**WHAT NEEDS TO BE DONE:** All lines from the one containing "Sleep Wear (1600, 1338)" down to the one containing "Dresses (1592, 1322)", both ends included, are to be given again exactly; omit the rest of the listing below.

**DATA FOR THIS EXERCISE:**
━━━━━━━━━━━━━━━━

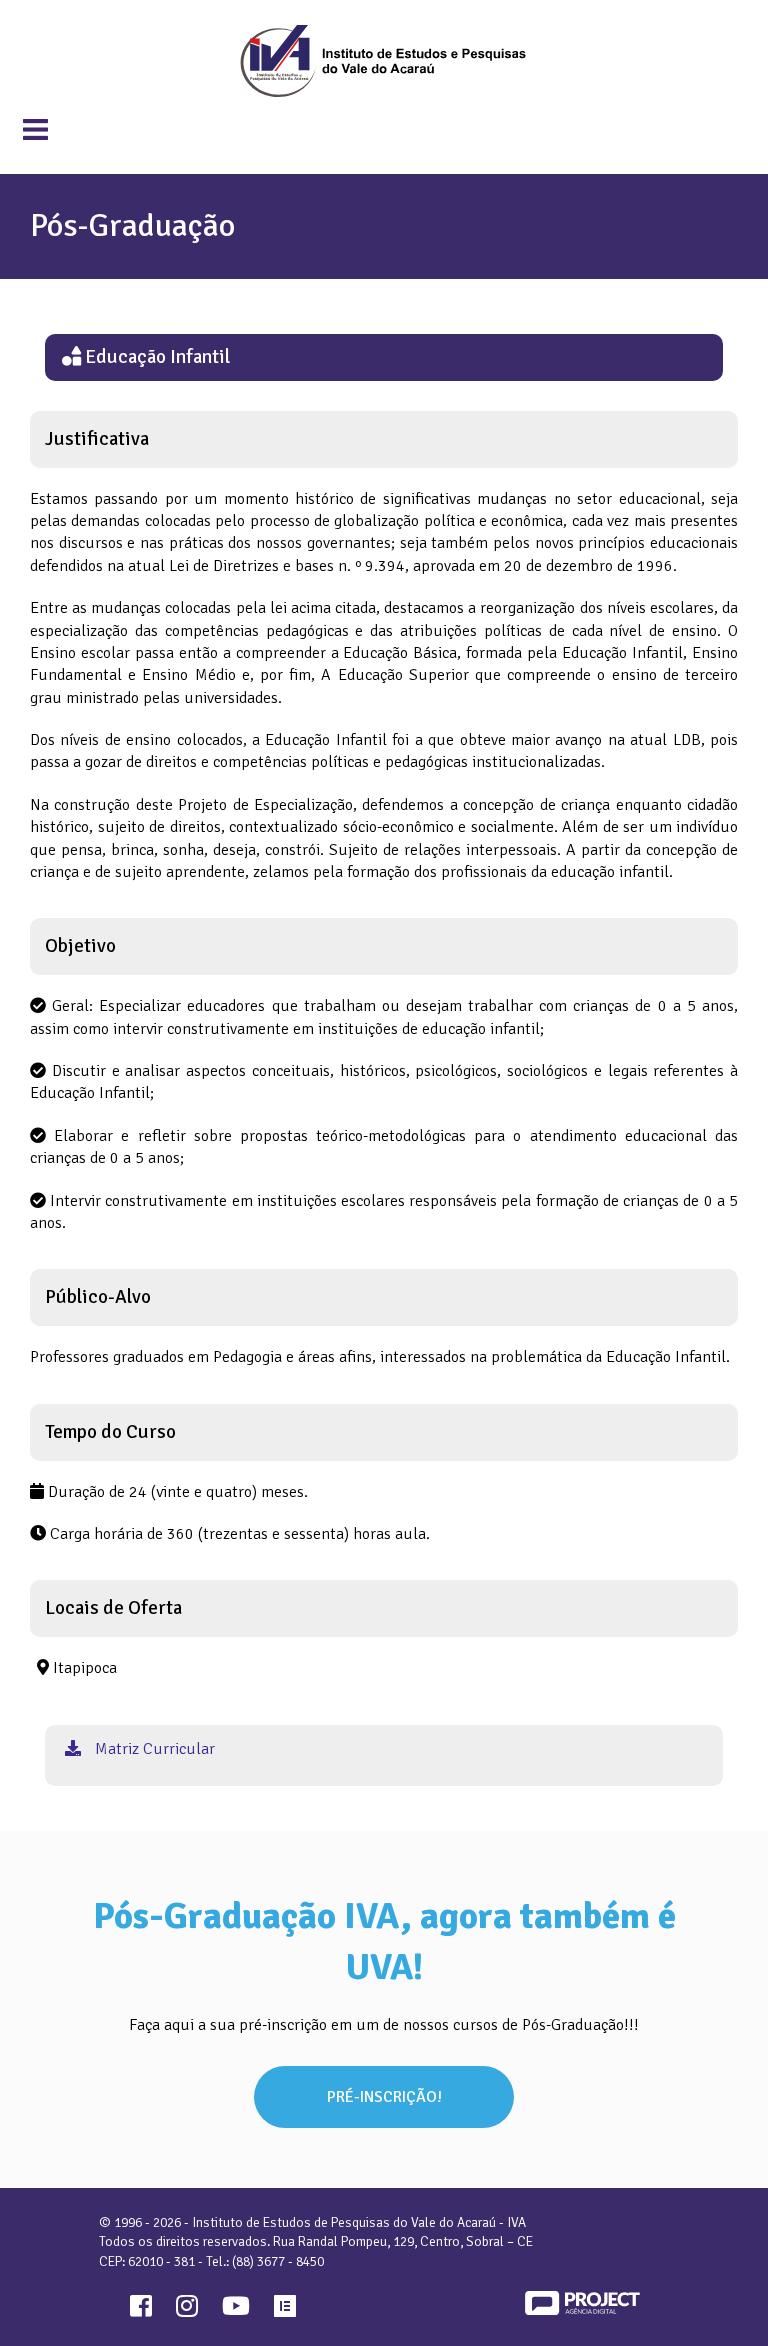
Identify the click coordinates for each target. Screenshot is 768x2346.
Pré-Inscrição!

━━━━━━━━━━━━━━━━

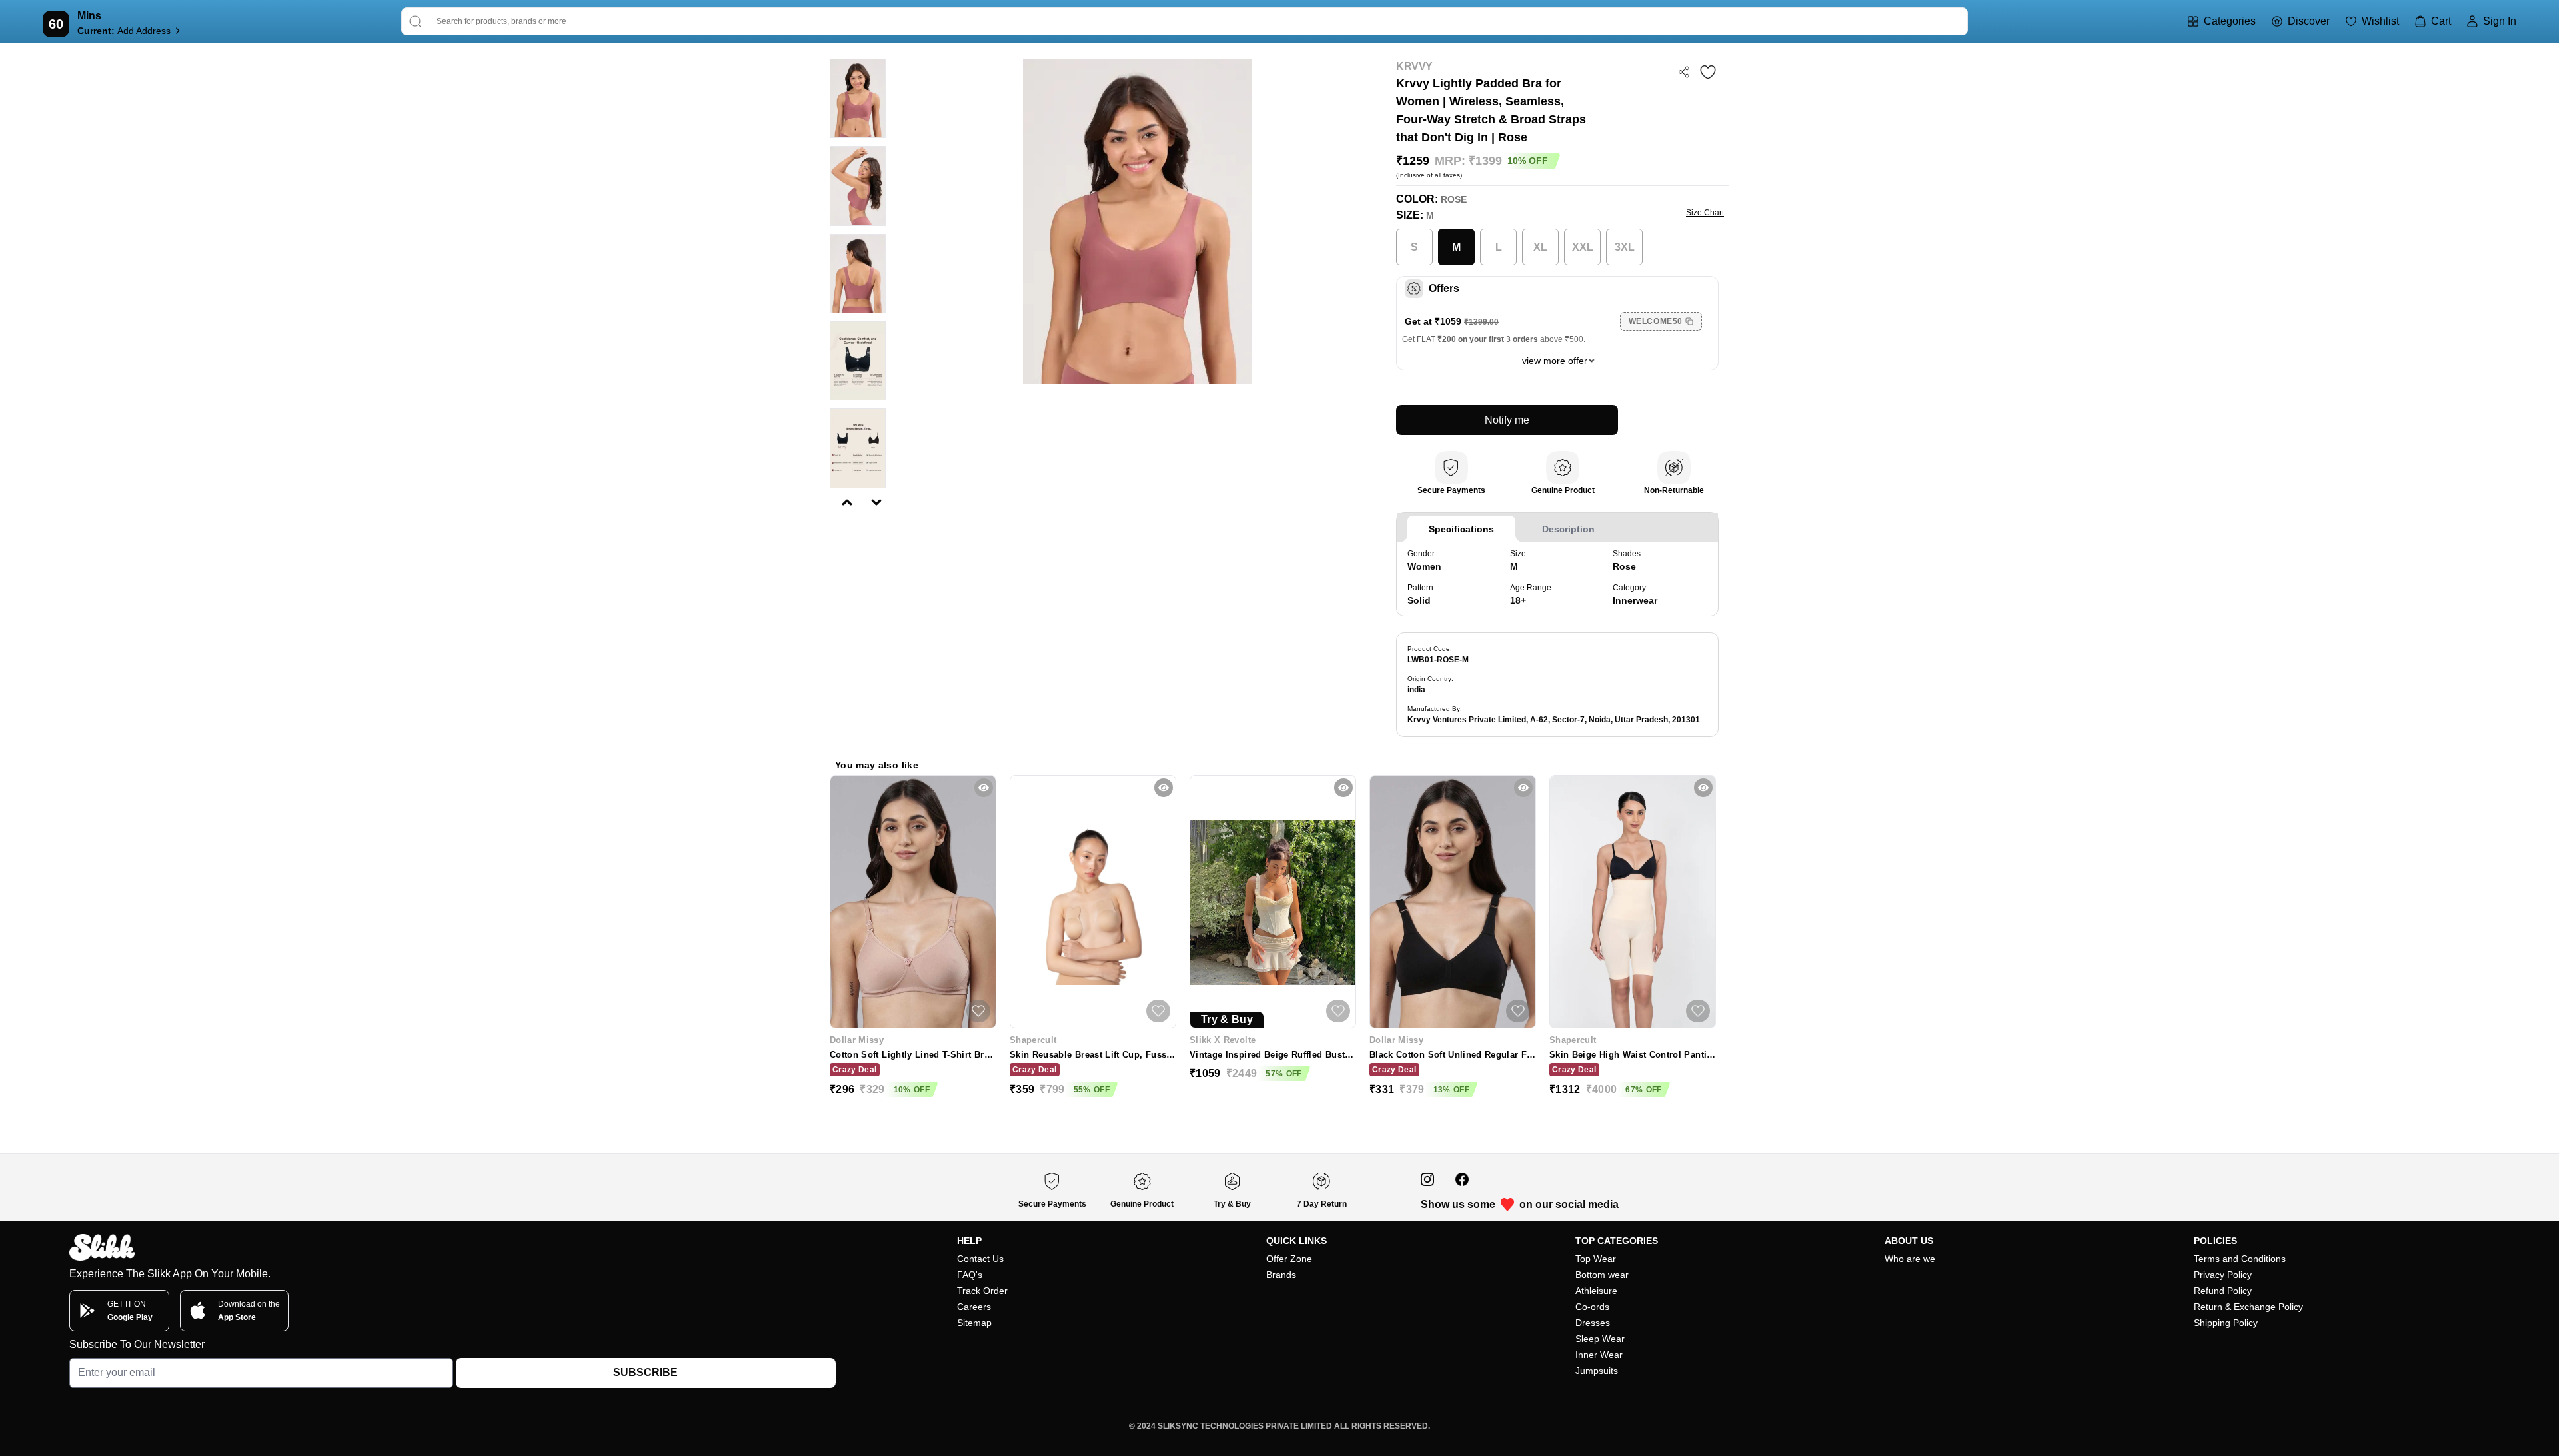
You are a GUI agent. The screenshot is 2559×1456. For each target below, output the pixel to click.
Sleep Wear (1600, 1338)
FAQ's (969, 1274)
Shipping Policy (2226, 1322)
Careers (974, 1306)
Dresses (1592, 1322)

━━━━━━━━━━━━━━━━

**EXPECTED ANSWER:**
Sleep Wear (1600, 1338)
FAQ's (969, 1274)
Shipping Policy (2226, 1322)
Careers (974, 1306)
Dresses (1592, 1322)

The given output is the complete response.